As part of the proposal, the EFL would be given a £250 million ($326m) bailout and The Football Association would receive a one-off £100m ($130m) payment as well.

However, in exchange, the Premier League’s nine longest-serving teams would be granted special voting status and with a two-thirds threshold required to approve any proposal, the division’s ‘big six’ – Liverpool, United, Arsenal, Chelsea, Manchester City and Tottenham – would have the power to unilaterally make changes.

“Football is in crisis, many clubs desperately need financial support to help them survive, and the game’s wealth has to be shared more fairly – but the ‘Project Big Picture’ plans are not the answer and they would be an absolute disaster for our game,” the FSA said in a statement.

“The insatiable greed of a small handful of billionaire owners cannot be allowed to determine the structure of football in this country.”

There are several other changes that would come should Project Big Picture go through, including a reduction of the Premier League from 20 teams to 18, and the elimination of the Community Shield and League Cup.

The FSA has even suggested that the £250m bailout for the EFL may not go through should the proposal be enacted, saying the elimination of Premier League matches that would result from a reduction of clubs and the abolition of the League Cup could make TV revenue go down.

“While Project Big Picture dangles an alleged £250m ‘rescue fund’ in front of clubs to cover lost revenues during the 2019-20 season they might actually be a sugar-coated cyanide pill,” the statement continued.

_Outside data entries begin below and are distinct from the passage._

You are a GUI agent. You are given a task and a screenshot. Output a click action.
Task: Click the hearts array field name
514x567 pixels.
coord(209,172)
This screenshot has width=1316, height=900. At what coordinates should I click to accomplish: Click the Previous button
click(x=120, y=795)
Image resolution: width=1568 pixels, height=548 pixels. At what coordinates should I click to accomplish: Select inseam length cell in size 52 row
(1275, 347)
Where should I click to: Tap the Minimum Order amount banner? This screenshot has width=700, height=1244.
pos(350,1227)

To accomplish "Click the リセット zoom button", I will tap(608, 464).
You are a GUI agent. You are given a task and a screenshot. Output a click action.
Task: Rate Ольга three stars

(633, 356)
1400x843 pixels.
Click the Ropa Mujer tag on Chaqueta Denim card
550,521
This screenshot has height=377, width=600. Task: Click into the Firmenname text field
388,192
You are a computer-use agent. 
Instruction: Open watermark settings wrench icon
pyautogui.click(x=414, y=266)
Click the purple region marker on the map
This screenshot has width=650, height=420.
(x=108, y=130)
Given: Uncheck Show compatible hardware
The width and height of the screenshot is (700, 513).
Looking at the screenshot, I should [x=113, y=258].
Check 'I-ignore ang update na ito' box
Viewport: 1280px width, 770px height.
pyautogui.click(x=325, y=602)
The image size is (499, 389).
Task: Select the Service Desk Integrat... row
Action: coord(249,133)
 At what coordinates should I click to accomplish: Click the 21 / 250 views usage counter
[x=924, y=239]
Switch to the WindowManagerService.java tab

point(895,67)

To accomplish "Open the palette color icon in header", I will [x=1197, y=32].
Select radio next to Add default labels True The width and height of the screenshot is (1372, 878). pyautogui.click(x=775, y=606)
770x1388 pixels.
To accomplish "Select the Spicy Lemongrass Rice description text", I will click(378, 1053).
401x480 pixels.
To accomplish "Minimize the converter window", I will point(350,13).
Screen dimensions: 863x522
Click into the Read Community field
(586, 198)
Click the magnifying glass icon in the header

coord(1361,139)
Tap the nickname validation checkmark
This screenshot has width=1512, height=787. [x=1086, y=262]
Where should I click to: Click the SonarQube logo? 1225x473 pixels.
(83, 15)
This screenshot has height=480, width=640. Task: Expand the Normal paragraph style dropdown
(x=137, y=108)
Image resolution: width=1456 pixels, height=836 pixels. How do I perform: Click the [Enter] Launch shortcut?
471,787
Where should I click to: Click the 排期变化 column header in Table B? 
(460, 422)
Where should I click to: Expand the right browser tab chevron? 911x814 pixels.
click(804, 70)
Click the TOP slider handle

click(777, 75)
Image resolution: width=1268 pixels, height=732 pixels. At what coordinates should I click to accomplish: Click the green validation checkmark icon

“Apparently ‘money will be advanced to the EFL from increased future revenues.’ Is there a guarantee that the money will even materialise? The entire package is based on projected revenues which are, in turn, based on the current media deal. Where is the guarantee that will happen?”

The FSA concluded by saying they would be lobbying against the proposal to the UK Government’s Department for Digital, Culture, Media and Sport, all the relevant football authorities and the FA Council, while urging an “alternative financial package” be considered as the clock ticks on EFL teams who are on the brink of financial disaster.

“Days or weeks means EFL clubs being tempted by the sugar-coated cyanide pill offered up by billionaire owners who do not understand or care about our football culture,” the statement said.